Infine neppure il consolidamento delle Dia ha reso definitivamente ammissibile la destinazione residenziale. Infatti, anche ammettendo la perdurante efficacia di questi titoli, ciò che si poteva al massimo sostenere è che fosse ancora realizzabile l’intervento in essi previsto (e mai realizzato). La società ricorrente, se effettivamente avesse ritenuto che le citate Dia fossero ancora efficaci, avrebbe dovuto coerentemente proseguire i lavori realizzando l’edificio residenziale ivi previsto senza preoccuparsi di ottenere un diverso titolo. Avendo invece deciso di avvalersi di altro titolo presentando la Scia, non poteva pretendere che il Comune rimanesse per sempre vincolato a quelli precedenti e dovesse per forza permettere il consolidamento della suddetta Scia, astenendosi dal valutarne la conformità alla vigente disciplina urbanistico-edilizia.

I termini del potere inibitorio puro

Il Tar Milano ha respinto anche il motivo del ricorso secondo cui il provvedimento impugnato sarebbe stato illegittimo in quanto intervenuto oltre il termine di trenta giorni da quello di presentazione della Scia, senza che fosse stata in precedenza effettuata alcuna comparazione di interessi e senza esplicitazione delle superiori ragioni di interesse pubblico che hanno indotto l’Amministrazione ad esercitare il potere di autotutela.

Vero che in base all’art. 19, comma 6-bis, della legge n. 241 del 1990, l’amministrazione, per esercitare il potere inibitorio puro nei casi di Scia in materia edilizia, ha un termine di trenta giorni, decorso il quale può ancora intervenire, ma solo ove ricorrano le condizioni previste per l’esercizio del potere di autotutela. Tuttavia la giurisprudenza ha chiarito che, quando il titolo abilitativo si forma a seguito di una falsa rappresentazione del privato e non vi è quindi alcun affidamento da tutelare, non solo è ammesso il superamento del termine massimo per l’esercizio del potere di autotutela, ma neppure è necessario procedere alla comparazione di interessi, posto che l’interesse pubblico alla rimozione dell’atto è, in questi casi, sostanzialmente in re ipsa, non potendosi tollerare il mantenimento di un atto illegittimo determinato dal contegno scorretto del privato.

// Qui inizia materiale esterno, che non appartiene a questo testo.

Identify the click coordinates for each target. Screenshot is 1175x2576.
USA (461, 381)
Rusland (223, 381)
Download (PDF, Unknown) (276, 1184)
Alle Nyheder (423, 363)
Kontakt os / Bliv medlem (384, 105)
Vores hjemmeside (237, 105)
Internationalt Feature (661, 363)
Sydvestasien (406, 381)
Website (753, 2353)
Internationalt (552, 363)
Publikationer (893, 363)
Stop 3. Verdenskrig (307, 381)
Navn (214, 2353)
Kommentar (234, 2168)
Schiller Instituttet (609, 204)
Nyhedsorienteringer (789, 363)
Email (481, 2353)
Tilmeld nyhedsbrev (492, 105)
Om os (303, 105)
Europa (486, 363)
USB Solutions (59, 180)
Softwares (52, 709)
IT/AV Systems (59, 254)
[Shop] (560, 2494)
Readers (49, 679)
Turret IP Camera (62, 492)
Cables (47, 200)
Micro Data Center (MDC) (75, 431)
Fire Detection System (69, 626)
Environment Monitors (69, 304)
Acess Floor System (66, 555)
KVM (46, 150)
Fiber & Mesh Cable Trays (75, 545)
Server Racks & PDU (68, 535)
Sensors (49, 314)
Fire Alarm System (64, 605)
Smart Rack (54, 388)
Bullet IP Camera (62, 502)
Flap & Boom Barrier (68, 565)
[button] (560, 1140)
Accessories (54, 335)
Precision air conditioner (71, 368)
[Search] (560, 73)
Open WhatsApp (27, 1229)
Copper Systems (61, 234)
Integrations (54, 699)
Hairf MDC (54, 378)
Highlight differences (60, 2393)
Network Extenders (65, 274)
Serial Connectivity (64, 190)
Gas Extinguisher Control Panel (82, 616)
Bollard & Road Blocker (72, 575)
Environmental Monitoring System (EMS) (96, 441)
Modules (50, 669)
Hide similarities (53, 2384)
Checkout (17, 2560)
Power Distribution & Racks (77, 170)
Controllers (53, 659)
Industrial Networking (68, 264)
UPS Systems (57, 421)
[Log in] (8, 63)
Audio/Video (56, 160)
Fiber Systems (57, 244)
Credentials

Nel caso in esame, la società, quando ha presentato la Scia, era consapevole del fatto che lo stato di fatto legittimo dichiarato dal progettista non era in realtà tale. Non vi era quindi alcun affidamento da tutelare e non era perciò necessario che l’amministrazione, nell’esercizio del potere inibitorio, effettuasse una comparazione di interessi.